The struggle against this mutation of Israel’s once-patriotic right wing is not really about debating the finer points of comparative constitutional law with the intellectuals of the Kohelet Forum. Israel is not Denmark, and its potential future leaders are not Hamlets who will agonize before abusing limitless powers. In Benjamin Netanyahu and his Rasputinesque justice minister, Yariv Levin, we’re dealing with people far closer to Vladimir Putin.

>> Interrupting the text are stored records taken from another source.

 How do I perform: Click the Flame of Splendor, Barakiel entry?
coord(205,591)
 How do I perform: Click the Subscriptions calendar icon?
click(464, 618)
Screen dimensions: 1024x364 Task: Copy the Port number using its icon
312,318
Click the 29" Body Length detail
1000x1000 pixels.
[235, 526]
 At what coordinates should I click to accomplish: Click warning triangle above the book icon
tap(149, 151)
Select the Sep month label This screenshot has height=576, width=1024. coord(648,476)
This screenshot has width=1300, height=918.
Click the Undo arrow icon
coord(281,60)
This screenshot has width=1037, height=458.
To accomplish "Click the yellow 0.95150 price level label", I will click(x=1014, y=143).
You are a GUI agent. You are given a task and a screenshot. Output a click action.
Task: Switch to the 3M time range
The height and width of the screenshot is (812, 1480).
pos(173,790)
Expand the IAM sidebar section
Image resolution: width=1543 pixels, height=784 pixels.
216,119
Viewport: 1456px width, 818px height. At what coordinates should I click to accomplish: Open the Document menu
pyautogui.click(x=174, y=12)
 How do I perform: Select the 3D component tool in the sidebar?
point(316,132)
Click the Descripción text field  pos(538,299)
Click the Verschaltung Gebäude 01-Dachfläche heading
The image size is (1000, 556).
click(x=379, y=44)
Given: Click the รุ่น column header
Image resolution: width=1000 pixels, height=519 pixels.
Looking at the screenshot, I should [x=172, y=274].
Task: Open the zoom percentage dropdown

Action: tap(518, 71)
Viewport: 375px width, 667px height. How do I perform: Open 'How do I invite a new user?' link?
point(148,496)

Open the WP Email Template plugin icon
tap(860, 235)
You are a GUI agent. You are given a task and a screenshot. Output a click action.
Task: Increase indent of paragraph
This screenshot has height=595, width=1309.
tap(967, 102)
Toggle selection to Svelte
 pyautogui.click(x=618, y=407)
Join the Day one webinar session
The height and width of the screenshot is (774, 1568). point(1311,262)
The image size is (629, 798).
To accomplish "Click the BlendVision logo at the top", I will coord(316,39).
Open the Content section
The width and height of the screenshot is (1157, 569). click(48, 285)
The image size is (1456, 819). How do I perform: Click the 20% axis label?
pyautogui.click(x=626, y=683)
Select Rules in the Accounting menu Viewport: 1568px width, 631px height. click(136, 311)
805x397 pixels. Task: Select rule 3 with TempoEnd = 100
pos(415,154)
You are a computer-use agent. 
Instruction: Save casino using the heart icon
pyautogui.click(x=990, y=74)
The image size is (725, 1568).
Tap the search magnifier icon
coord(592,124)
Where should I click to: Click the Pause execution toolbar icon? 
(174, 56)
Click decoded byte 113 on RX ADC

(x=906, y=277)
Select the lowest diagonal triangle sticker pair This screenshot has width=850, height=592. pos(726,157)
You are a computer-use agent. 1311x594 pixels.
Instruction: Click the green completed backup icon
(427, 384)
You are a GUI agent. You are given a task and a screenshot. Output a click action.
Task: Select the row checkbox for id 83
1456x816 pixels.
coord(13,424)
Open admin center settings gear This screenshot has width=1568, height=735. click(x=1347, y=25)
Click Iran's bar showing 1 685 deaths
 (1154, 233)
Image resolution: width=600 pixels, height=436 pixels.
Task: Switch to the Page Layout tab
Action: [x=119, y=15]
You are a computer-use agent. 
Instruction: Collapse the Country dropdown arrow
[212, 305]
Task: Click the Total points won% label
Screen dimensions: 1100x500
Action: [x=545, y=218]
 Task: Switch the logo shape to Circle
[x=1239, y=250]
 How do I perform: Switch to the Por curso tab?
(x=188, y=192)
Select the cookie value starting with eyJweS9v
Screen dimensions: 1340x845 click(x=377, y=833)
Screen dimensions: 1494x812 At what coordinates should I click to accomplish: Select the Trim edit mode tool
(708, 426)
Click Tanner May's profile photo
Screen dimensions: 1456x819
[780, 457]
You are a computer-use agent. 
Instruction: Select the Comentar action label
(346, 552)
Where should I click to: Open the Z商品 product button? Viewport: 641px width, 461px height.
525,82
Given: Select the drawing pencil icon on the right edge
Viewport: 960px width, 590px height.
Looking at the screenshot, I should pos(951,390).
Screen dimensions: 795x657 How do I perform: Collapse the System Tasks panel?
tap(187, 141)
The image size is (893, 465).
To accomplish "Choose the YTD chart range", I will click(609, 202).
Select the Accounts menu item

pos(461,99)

They do not want Israel as it is today – a country allied with the democratic West. And if they should succeed, they will most certainly get their wish: Europe, the US and most American Jews will abandon the Jewish state, its high-tech community will gradually depart and the country in time will become a backwater. It will be a new society altogether whose future will be, as described by the philosopher Thomas Hobbes, “solitary, poor, nasty, brutish, and short.” Enemies will overrun it.

This is happening because populist demagogues who view the judicial system as a barrier to their corruption and greed have taken maximal advantage of the incompetence of Israel’s center-left politicians, who through divisions and ham-handedness have managed to gift them their Knesset majority.

And yet, the plot to transform Israel into an authoritarian state is vehemently opposed by almost the entire productive sector of the country – a vast majority of those responsible for the technology and science that underpin the economic miracle that has brought prosperity, security, international status and a per capita GDP higher than that of France. (The latter is due to the exchange rate of the shekel, which will collapse.)

It cannot be allowed to succeed. There must be no “override clause” canceling court decisions by a simple majority, no politicization of the courts and civil service, and no weakening of anti-corruption legislation.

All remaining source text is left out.